(Updates with closing share price in final paragraph.)
Dec. 17 (Bloomberg) -- RSA Insurance Group Plc may be set for more downgrades, threatening its ability to retain commercial clients, after Standard & Poor’s cut its credit rating to the lowest in more than a decade.
S&P lowered RSA one notch to A- after trading closed yesterday, the lowest since 2002, and said the company could be downgraded up to two more levels in the next 90 days. RSA issued three profit warnings in less than six weeks amid a capital shortfall at its Irish unit, developments S&P said reflect “a weakening in RSA management.”
More downgrades may push RSA into low investment-grade ratings that could make it too risky for insurance brokers to recommend its products to commercial clients, according to Marcus Rivaldi, a London-based analyst at Morgan Stanley.

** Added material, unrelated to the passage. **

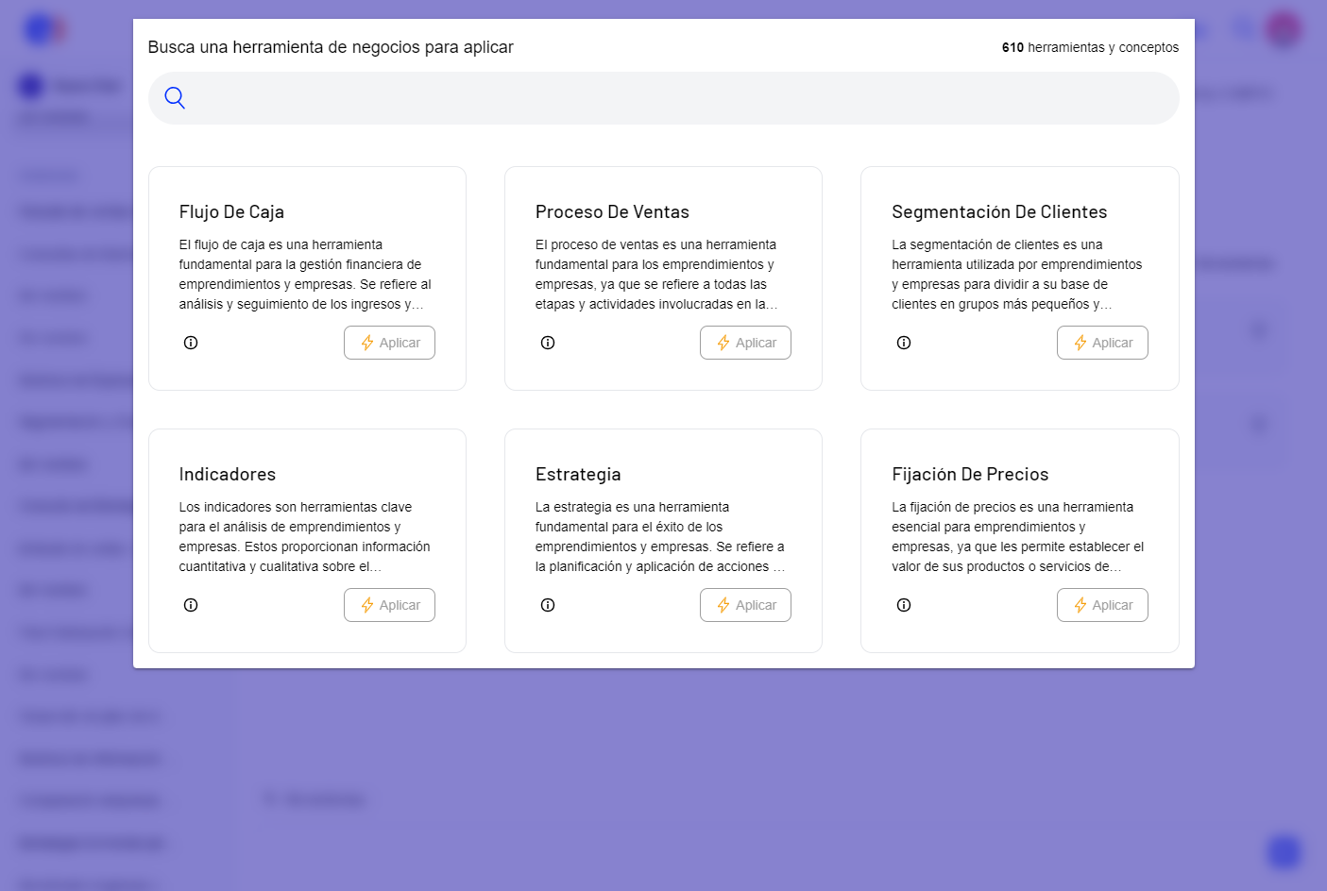
Task: Click the info icon on Flujo De Caja card
Action: tap(191, 343)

RSA Executive Chairman Martin Scicluna is meeting rating companies this week in London after the Dec. 13 resignation of Chief Executive Officer Simon Lee. Scicluna told investors last week that his priority is to return capital to more “comfortable” levels after the insurer was forced to inject an extra 135 million pounds ($220.1 million) into its Irish unit.

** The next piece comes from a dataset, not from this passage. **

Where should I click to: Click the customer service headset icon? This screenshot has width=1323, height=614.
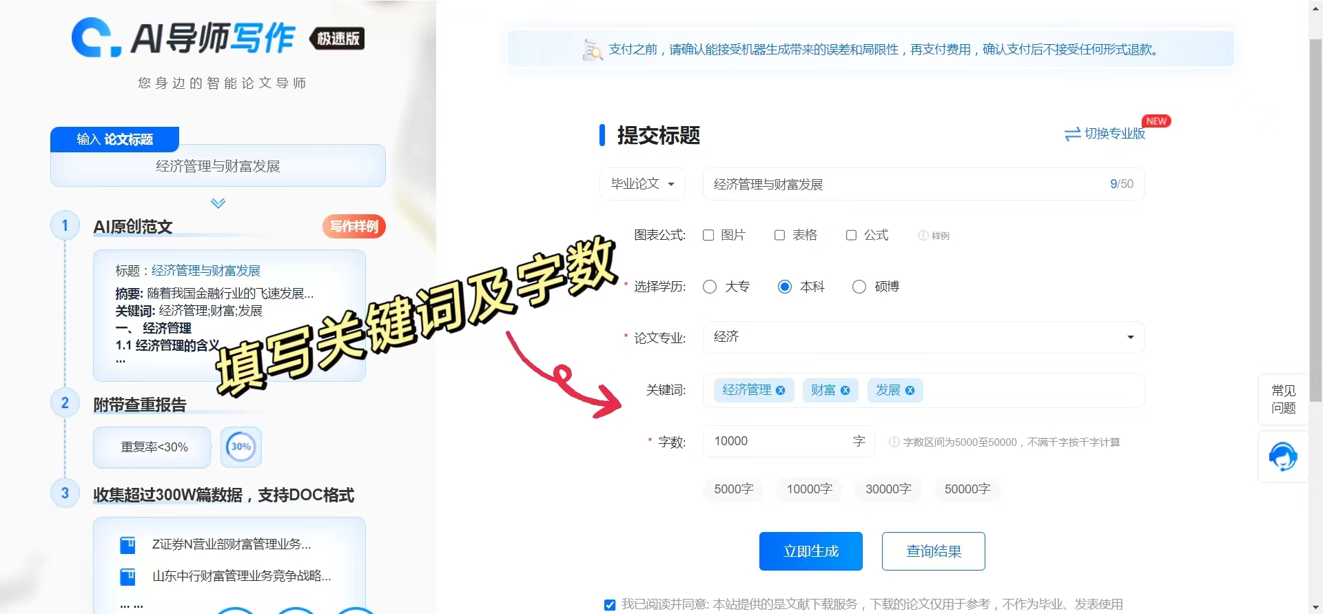click(x=1282, y=456)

RSA has never been rated lower than A- by S&P, a spokeswoman for the rating company said today. Fitch Ratings, which has an A rating on RSA, also said it may downgrade the company yesterday. The press office at Moody’s Investors Service, which rates RSA A2, wasn’t immediately available for a comment.

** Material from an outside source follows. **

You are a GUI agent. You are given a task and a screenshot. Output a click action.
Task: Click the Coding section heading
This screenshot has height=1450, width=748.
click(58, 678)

“What is most important is that RSA avoids a downgrade by any agency into the BBB range,” Rivaldi, who has an overweight rating on RSA, said in a note to clients today. “Were that to occur, we believe the group’s commercial insurance operations would face significant challenges, given the importance of ratings in this space amongst the brokers and customers.”
S&P said further downgrades would occur if the rating agency deems RSA’s moves to strengthen capital and profitability insufficient or it weakens the company’s competitive position. RSA chief financial officer Richard Houghton said in e-mailed comments yesterday that S&P’s downgrade would have “no material impact” on the company’s operations.
Analysts expect RSA to cut its dividend when it reports full-year earnings on Feb. 20 and sell assets in either Asia or Latin America. The company is reviewing operations that span 32 countries across Europe, Asia, and the Americas.
S&P cut RSA to A from A+ in November after an investigation into irregular accounting practices in Ireland forced the company to inject an initial 70 million pounds into the unit. At the time, Fitch and Moody’s kept their ratings unchanged on the company. S&P said yesterday that RSA may be upgraded should the company “maintain our current capital and earning assessment.”
The shares climbed 2.6 percent to 92.4 pence at the close in London today, the first gain in eight trading days. The stock has still lost 26 percent this year, wiping more than 1.2 billion pounds off the market value.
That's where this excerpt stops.